The problem: In the material below, copy everything from the line containing "Image resolution: width=608" down through the end of the material, replacing "underline" with "italic" and leaving the rest unchanged.

(begin)

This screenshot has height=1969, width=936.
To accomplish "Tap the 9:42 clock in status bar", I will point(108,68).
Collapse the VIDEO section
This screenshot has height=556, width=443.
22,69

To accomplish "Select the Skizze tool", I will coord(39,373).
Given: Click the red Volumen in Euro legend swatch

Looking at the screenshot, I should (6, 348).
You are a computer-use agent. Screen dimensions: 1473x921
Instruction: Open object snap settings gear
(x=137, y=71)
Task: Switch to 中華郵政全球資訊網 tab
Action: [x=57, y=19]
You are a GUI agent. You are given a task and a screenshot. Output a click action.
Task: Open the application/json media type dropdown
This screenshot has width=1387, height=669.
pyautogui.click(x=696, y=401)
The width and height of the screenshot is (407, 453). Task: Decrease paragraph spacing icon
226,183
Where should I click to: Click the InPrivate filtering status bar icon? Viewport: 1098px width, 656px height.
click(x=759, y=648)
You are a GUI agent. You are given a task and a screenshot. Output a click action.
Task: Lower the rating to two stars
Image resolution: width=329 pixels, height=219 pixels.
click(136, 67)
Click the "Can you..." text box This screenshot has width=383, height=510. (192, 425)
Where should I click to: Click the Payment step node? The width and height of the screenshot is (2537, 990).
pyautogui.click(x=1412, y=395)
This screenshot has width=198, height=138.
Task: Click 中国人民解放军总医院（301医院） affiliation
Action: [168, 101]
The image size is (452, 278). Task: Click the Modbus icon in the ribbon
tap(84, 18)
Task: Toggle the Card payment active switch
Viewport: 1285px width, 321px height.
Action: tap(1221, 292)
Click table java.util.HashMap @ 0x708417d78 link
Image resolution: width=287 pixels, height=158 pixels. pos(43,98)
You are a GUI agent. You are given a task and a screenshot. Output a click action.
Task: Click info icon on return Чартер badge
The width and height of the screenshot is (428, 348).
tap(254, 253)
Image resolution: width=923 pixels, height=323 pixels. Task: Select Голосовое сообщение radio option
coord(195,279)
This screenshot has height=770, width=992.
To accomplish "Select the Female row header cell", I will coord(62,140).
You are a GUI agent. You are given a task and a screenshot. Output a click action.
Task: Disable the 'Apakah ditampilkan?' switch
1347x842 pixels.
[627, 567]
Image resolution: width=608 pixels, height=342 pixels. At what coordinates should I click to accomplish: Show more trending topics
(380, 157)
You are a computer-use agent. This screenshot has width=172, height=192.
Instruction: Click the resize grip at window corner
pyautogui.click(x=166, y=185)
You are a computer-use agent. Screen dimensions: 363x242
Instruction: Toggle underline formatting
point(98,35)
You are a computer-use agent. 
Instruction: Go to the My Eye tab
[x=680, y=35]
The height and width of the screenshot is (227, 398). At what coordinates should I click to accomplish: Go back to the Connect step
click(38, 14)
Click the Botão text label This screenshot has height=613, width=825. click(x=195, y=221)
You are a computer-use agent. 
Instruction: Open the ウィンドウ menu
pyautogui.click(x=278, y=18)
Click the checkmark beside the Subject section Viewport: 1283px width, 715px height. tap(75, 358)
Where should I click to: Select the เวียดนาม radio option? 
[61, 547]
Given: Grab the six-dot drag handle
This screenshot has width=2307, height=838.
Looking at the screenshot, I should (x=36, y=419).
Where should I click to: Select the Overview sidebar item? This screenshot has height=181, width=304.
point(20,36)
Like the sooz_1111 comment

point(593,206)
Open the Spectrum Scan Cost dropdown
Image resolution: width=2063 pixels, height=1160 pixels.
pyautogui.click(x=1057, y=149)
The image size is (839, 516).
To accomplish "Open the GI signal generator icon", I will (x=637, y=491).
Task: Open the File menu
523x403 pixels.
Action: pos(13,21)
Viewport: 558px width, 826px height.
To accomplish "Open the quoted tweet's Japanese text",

(end)

The answer:
Image resolution: width=608 pixels, height=342 pixels. At what coordinates should I click to accomplish: Show more trending topics
(380, 157)
You are a computer-use agent. This screenshot has width=172, height=192.
Instruction: Click the resize grip at window corner
pyautogui.click(x=166, y=185)
You are a computer-use agent. Screen dimensions: 363x242
Instruction: Toggle italic formatting
point(98,35)
You are a computer-use agent. 
Instruction: Go to the My Eye tab
[x=680, y=35]
The height and width of the screenshot is (227, 398). At what coordinates should I click to accomplish: Go back to the Connect step
click(38, 14)
Click the Botão text label This screenshot has height=613, width=825. click(x=195, y=221)
You are a computer-use agent. 
Instruction: Open the ウィンドウ menu
pyautogui.click(x=278, y=18)
Click the checkmark beside the Subject section Viewport: 1283px width, 715px height. tap(75, 358)
Where should I click to: Select the เวียดนาม radio option? 
[61, 547]
Given: Grab the six-dot drag handle
This screenshot has width=2307, height=838.
Looking at the screenshot, I should (x=36, y=419).
Where should I click to: Select the Overview sidebar item? This screenshot has height=181, width=304.
point(20,36)
Like the sooz_1111 comment

point(593,206)
Open the Spectrum Scan Cost dropdown
Image resolution: width=2063 pixels, height=1160 pixels.
pyautogui.click(x=1057, y=149)
The image size is (839, 516).
To accomplish "Open the GI signal generator icon", I will (x=637, y=491).
Task: Open the File menu
523x403 pixels.
Action: pos(13,21)
Viewport: 558px width, 826px height.
To accomplish "Open the quoted tweet's Japanese text",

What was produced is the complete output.